As a brief addendum for computing $e^M,$ we note that if $A$ and $B$ are similar with $A=SBS^{-1},$ then\[e^A=\sum_{k=0}^\infty\frac1{k!}A^k=\sum_{k=0}^\infty\frac1{k!}SB^kS^{-1}=Se^BS^{-1}.\]Again, we are freely moving $S$ and $S^{-1}$ in and out of the sum because it's a mere linear transformation and will not affect the convergence. Anyways, the point is that if $M=SDS^{-1}$ is diagonalizable with $D$ diagaonl, then\[e^M=Se^DS^{-1},\]and now we note that diagonal matrices are very well-behaved, for an eigenvector $x$ with eigenvalue $\lambda$ has\[e^Mv=\sum_{k=0}^\infty\frac1{k!}M^kv=\sum_{k=0}^\infty\frac1{k!}\lambda^kv=e^\lambda v.\]Thus, employing an eigenbasis for $M,$ we see\[\exp\left(\begin{bmatrix} \lambda_1 & & & 0 \\ & \lambda_2 \\ & & \ddots \\ 0 & & & \lambda_n\end{bmatrix}\right)=\begin{bmatrix} e^{\lambda_1} & & & 0 \\ & e^{\lambda_2} \\ & & \ddots \\ 0 & & & e^{\lambda_n}\end{bmatrix}.\]So we can easily compute the matrix exponential of diagonal matrices, which means we can extend to diagonalizable matrices without too much fuss.

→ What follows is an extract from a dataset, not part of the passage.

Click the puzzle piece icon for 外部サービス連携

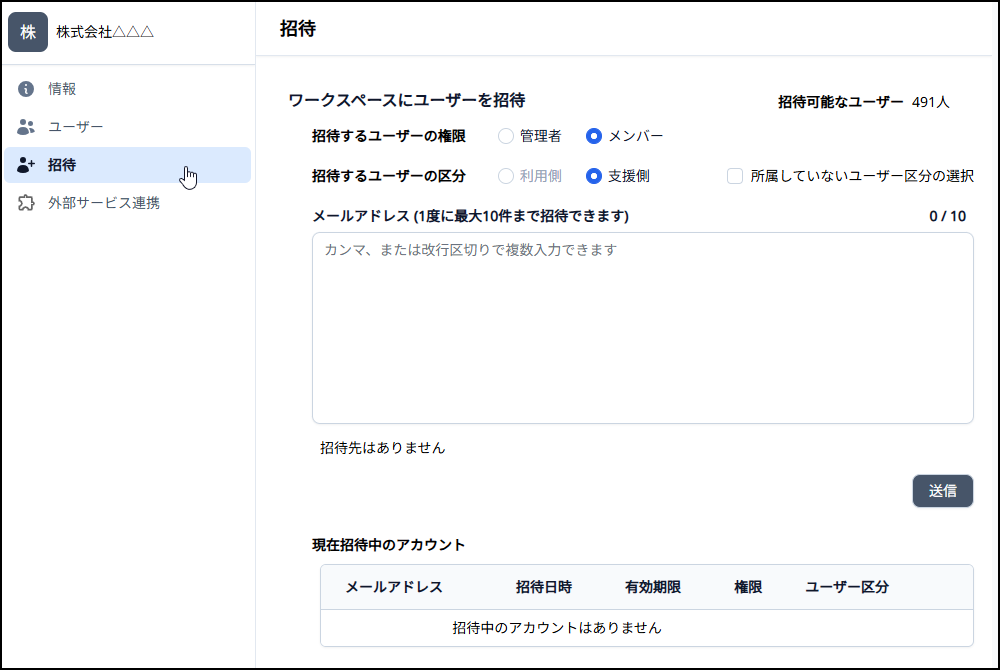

As an example, we note that\[R:=\begin{bmatrix} 0 & -1 \\ 1 & 0\end{bmatrix}=\begin{bmatrix} -i & i \\ 1 & 1\end{bmatrix}\begin{bmatrix} -i & 0 \\ 0 & i\end{bmatrix}\begin{bmatrix} i/2 & 1/2 \\ -i/2 & 1/2\end{bmatrix}.\]Here, multiplication by $R$ corresponds to a $90^\circ$ rotation in $\RR^2$ the way that multiplication by $i$ corresponds to a $90^\circ$ rotation in the complex plane. So we see\[e^{tR}=\begin{bmatrix} -i & i \\ 1 & 1\end{bmatrix}\begin{bmatrix} e^{-it} & 0 \\ 0 & e^{it}\end{bmatrix}\begin{bmatrix} i/2 & 1/2 \\ -i/2 & 1/2\end{bmatrix}=\begin{bmatrix} \cos t & -\sin t \\ \sin t & \cos t\end{bmatrix}.\]That is, the exponential is generating the rest of our rotations, just like in $\CC.$ Cute.